« Deux êtres ne sont plus qu'un, et c'est quand ils sont un qu'ils deviennent trois », écrivait Maurice Blondel à propos de l'amour et de la procréation. Cette formule exprime une foi et un désir de fécondité qui étaient autrefois une évidence. Aujourd'hui, pourtant, la réponse à cette mystérieuse arithmétique chez de nombreux Millennials est, en substance, « ça ne colle pas ». D'où la fameuse crise de la fécondité.
Cette crise est bien documentée. Le taux de fécondité américain en 2023 était le plus bas jamais enregistré, et notre taux de remplacement, 1,6, est bien inférieur aux 2,1 nécessaires pour maintenir une population stable. De toute évidence, les enfants ne vont pas bien, sinon ils en auraient. La plupart de ces Millennials ne sont pas opposés à la procréation ; ils sont ambivalents à ce sujet. Toutes les tendances indiquent que les arguments conçus pour les sortir de cette ambivalence ont été insuffisants.

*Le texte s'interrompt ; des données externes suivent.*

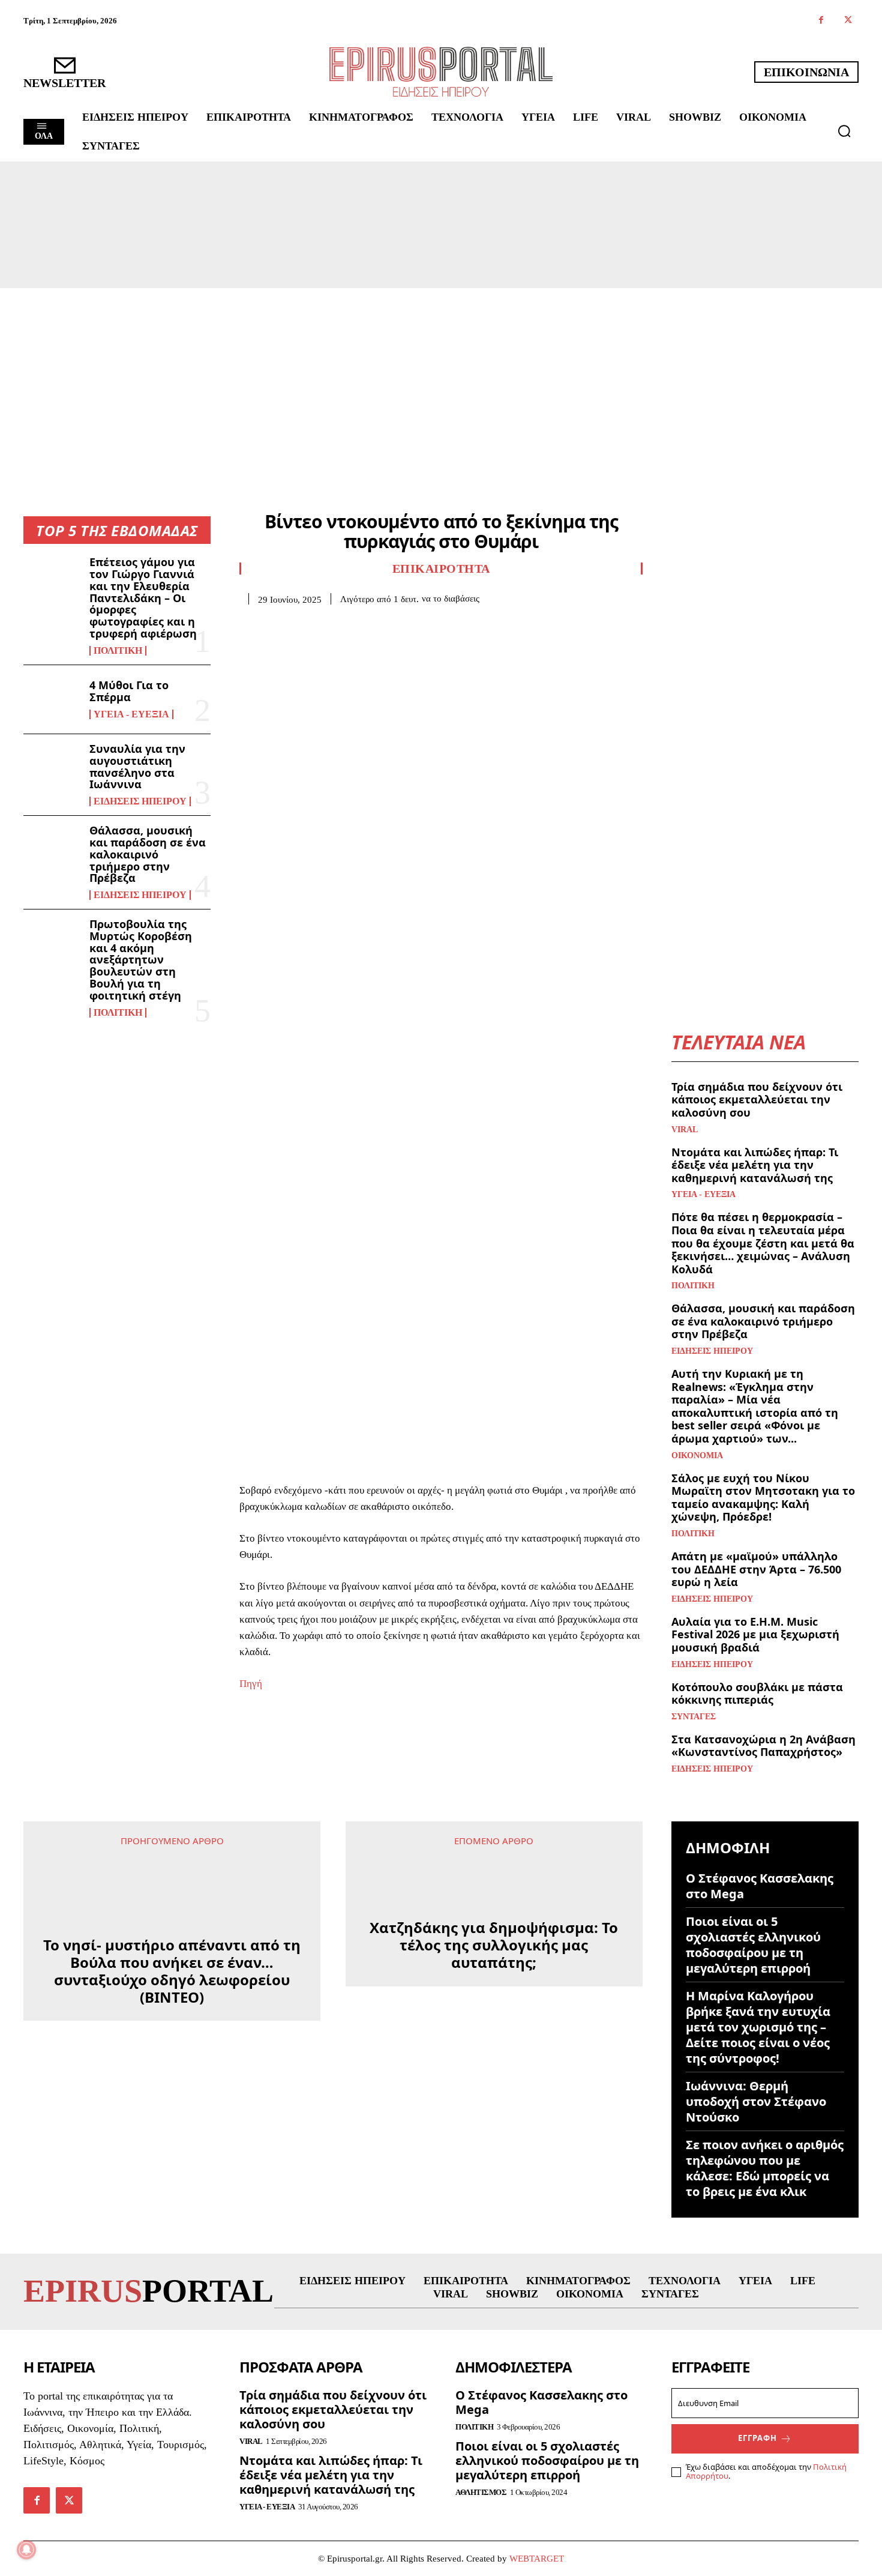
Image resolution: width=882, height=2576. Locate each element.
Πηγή (250, 1683)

Plus inquiétant encore, comme le soulignent Anastasia Berg et Rachel Wiseman dans leur ouvrage À quoi servent les enfants ? , le simple fait d’évoquer le sujet « paraît au mieux maladroit » aux yeux de ces adultes, qui considèrent généralement ce problème comme étant de droite et donc nocif. Berg et Wiseman ne sont certainement pas des personnes de droite. Mais ce sont des natalistes qui ont écrit un livre destiné à convaincre leurs pairs progressistes de la valeur des enfants. Le défi implicite qu’ells se sont lancé est de le faire tout en évitant tout langage qui pourrait être interprété comme conservateur ou à connotation religieuse.
Au lieu de cela, elles cherchent un langage alternatif dans la théorie féministe, la littérature, la philosophie et le récit personnel pour répondre de manière affirmative à la question : « La vie humaine vaut-elle encore la peine d’être vécue ? » Cet effort destiné à influencer des esprits qui seraient autrement hors de portée est noble et rendu possible par les paramètres que les auteurs se sont fixés. Mais les limites sont évidentes.

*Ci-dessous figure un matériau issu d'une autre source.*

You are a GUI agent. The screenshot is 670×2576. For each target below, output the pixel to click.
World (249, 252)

Les Millennials qui n’ont pas d’enfants avancent généralement des explications matérielles et rationnelles pour justifier leur décision, citant des contraintes économiques et un soutien public insuffisant. Berg et Wiseman commencent par dénoncer ces réponses comme des écrans de fumée. Le problème n’est pas principalement économique : les Millennials sont en fait tout aussi bien placés financièrement pour fonder une famille que n’importe quelle génération précédente. Et, si l’on en croit les pays nordiques, il n’y a guère de preuves que des infrastructures sociales plus importantes conduisent à une augmentation des taux de natalité. La racine de cette ambivalence doit donc être philosophique.
Berg et Wiseman consacrent la majeure partie de leur temps à diagnostiquer et à répondre à ce problème philosophique. La baisse du taux de natalité, affirment-elles, n’est que la conséquence d’une « reconfiguration des valeurs qui touche tous les aspects de notre vie ». Cette transévaluation a été particulièrement efficace dans ce que les auteurs appellent la « dialectique de la maternité ». Cette dialectique, affirment-elles, a été brouillée par des schismes non résolus dans la tradition féministe qui a suivi Simone de Beauvoir.